### SET EXERCISE 1
Answer the following questions using the architecture description.
(a) What is the first of the two ideas that matter?
(b) In which two directions does the model's running feature representation propagate along the video?
(c) Besides deformable convolutions, what does the model use to warp features before fusing them?
### SET EXERCISE 2
Reproduce word for word the portion of the architecture description between "The architecture is" and "locally per pixel.", inclusive.

### DOCUMENT
The architecture is a recurrent network with two ideas that matter. The first is bidirectional grid propagation. The model maintains a running feature representation that propagates information both forward (frame 1 → frame 2 → frame 3) and backward (frame N → frame N-1 → frame N-2) along the video. Information from earlier and later frames is available when the model decides what the high-resolution output for the current frame should look like. The second is flow-guided deformable alignment. Before fusing information from a neighbouring frame, the model warps that neighbour's features to align with the current frame, using a learned optical-flow estimate and deformable convolutions that adjust the alignment locally per pixel.

### DATASET EXTRACT
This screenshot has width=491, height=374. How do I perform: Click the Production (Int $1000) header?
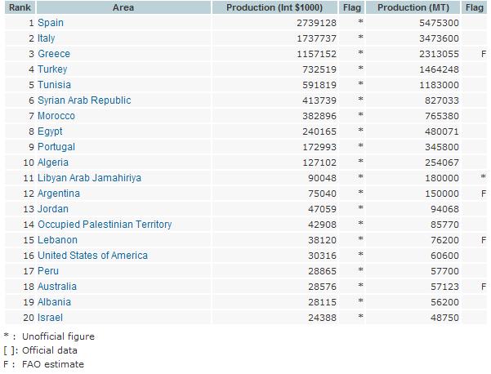point(279,7)
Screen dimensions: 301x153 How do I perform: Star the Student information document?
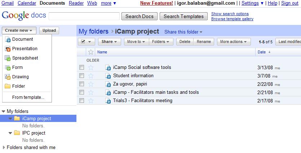[x=90, y=76]
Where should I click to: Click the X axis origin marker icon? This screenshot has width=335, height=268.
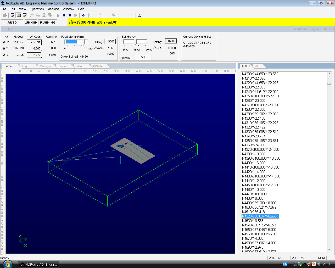pyautogui.click(x=4, y=42)
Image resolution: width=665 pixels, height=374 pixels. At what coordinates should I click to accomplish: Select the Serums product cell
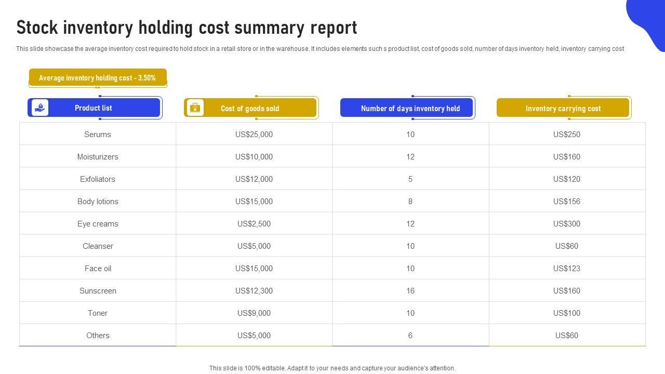[x=98, y=135]
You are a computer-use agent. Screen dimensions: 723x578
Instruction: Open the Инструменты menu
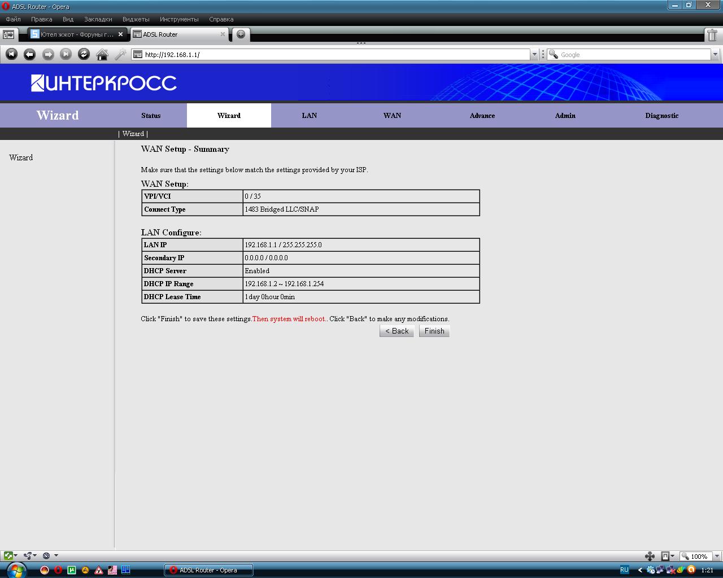(x=179, y=19)
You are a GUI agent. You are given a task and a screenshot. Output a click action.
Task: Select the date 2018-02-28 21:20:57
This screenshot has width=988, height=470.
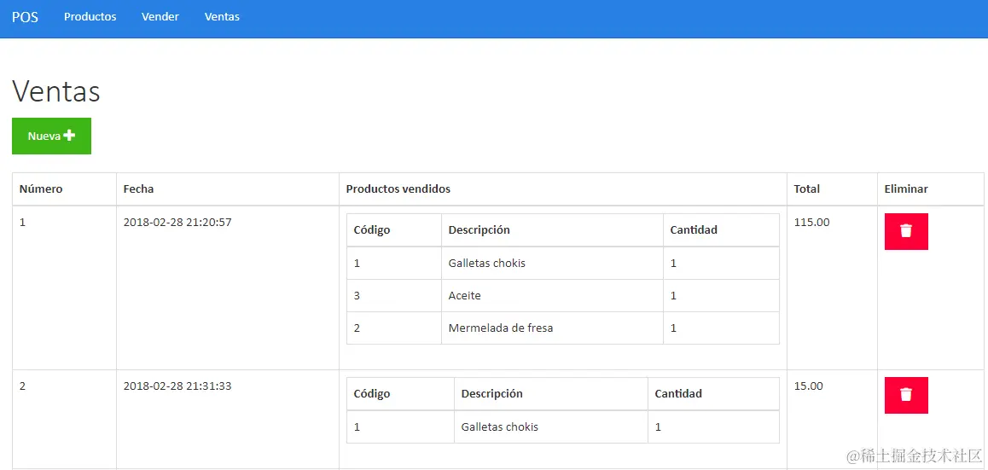click(177, 223)
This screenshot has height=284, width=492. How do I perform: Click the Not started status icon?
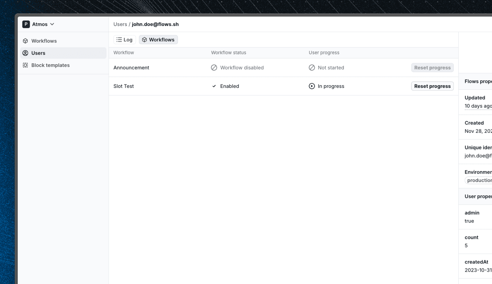tap(312, 67)
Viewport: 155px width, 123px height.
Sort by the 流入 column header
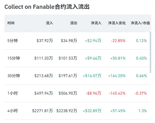point(49,23)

### FULL RESPONSE 1
(a) Bidirectional grid propagation.
(b) Forward and backward.
(c) A learned optical-flow estimate.

### FULL RESPONSE 2
The architecture is a recurrent network with two ideas that matter. The first is bidirectional grid propagation. The model maintains a running feature representation that propagates information both forward (frame 1 → frame 2 → frame 3) and backward (frame N → frame N-1 → frame N-2) along the video. Information from earlier and later frames is available when the model decides what the high-resolution output for the current frame should look like. The second is flow-guided deformable alignment. Before fusing information from a neighbouring frame, the model warps that neighbour's features to align with the current frame, using a learned optical-flow estimate and deformable convolutions that adjust the alignment locally per pixel.